59
We two go with each other . . .
Henrik Ibsen, Rosmersholm
When he saw Robin was calling him, Strike, who had taken his notebook out to the Tottenham for a drink, pocketed the former, downed the remainder of his pint in one and took the call out onto the street.
The mess that building works had made of the top of Tottenham Court Road – the rubble-strewn channel where a street had been, the portable railings and the plastic barricades, the walkways and planks that enabled tens of thousands of people to continue to pass through the busy junction – were so familiar to him now that he barely noticed them.

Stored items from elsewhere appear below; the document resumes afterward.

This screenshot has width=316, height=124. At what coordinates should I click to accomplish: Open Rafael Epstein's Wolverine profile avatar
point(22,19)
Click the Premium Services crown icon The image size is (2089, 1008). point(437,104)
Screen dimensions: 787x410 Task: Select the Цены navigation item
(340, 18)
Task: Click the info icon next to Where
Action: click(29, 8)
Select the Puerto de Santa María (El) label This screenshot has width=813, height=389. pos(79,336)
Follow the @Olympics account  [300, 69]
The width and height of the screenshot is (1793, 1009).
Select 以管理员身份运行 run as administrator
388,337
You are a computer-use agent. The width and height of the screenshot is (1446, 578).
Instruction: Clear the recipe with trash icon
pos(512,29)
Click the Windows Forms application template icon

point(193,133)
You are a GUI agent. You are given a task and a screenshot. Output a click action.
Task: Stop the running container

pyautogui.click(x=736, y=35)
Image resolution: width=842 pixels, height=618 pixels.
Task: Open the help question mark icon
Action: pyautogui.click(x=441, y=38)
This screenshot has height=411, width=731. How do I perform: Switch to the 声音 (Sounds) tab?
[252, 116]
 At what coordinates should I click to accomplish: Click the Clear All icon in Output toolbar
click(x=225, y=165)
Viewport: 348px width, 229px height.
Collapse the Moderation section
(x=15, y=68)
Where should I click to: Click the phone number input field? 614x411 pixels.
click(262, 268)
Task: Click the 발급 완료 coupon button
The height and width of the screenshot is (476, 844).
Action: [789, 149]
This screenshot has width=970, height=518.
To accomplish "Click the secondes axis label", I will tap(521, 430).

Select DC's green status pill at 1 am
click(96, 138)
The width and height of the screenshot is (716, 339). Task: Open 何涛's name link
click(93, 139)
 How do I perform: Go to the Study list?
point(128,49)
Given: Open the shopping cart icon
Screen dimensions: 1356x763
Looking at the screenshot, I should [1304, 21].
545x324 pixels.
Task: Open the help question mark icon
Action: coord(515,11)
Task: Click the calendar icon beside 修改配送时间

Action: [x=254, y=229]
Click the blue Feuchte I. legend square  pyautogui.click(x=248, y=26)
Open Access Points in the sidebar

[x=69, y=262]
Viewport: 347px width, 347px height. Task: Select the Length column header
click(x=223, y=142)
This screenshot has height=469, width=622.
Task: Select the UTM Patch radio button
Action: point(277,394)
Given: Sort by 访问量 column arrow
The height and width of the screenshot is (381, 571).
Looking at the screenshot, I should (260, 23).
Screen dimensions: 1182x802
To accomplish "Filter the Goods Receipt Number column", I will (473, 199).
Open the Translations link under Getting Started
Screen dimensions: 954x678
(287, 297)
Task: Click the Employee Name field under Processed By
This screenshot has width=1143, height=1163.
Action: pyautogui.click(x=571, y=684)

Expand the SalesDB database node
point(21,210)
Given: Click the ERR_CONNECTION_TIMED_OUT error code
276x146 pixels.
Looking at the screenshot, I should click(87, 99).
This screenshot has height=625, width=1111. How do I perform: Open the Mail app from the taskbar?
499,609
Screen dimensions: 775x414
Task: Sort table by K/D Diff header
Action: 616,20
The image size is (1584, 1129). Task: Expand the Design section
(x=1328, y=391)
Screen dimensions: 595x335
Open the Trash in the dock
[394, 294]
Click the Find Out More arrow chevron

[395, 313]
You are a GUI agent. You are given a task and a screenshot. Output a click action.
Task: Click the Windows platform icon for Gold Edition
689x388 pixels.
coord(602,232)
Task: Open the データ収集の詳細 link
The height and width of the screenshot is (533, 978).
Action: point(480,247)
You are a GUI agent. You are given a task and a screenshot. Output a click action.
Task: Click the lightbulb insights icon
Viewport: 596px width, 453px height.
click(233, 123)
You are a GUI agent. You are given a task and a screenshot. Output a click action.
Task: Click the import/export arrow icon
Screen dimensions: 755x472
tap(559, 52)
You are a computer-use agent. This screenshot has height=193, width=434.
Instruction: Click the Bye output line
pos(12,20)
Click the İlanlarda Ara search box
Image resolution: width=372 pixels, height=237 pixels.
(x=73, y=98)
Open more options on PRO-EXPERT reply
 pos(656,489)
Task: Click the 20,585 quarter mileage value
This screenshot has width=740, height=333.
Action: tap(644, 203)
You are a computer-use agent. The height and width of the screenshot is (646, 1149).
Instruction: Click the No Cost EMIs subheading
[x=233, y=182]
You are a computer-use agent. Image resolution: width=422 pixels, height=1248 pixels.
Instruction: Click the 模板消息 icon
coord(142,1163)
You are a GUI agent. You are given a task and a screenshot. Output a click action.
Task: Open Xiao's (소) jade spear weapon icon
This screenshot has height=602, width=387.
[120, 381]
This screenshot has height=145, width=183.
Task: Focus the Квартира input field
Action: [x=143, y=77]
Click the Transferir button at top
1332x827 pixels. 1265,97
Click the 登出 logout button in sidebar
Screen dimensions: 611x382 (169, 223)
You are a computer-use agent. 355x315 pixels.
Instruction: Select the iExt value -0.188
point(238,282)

He had not come outside for the view, but for a cigarette, and he smoked two while Robin relayed everything that Raphael had told her.
Once the call was over, Strike returned his mobile to his pocket and absent-mindedly lit himself a third cigarette from the tip of the second and continued to stand there, thinking deeply about everything she had said and forcing passers-by to navigate around him.
A couple of things that Robin had told him struck the detective as interesting. Having finished his third cigarette and flicked it into the open abyss in the road, Strike retreated inside the pub and ordered himself a second pint. A group of students had now taken his table, so he headed into the back, where high bar stools sat beneath a stained-glass cupola whose colours were dimmed by night. Here, Strike took out his notebook again and re-examined the list of names over which he had pored in the early hours of Sunday, while he sought distraction from thoughts of Charlotte. After gazing at it again in the manner of a man who knows something is concealed there, he turned a few pages to reread the notes he had made of his interview with Della.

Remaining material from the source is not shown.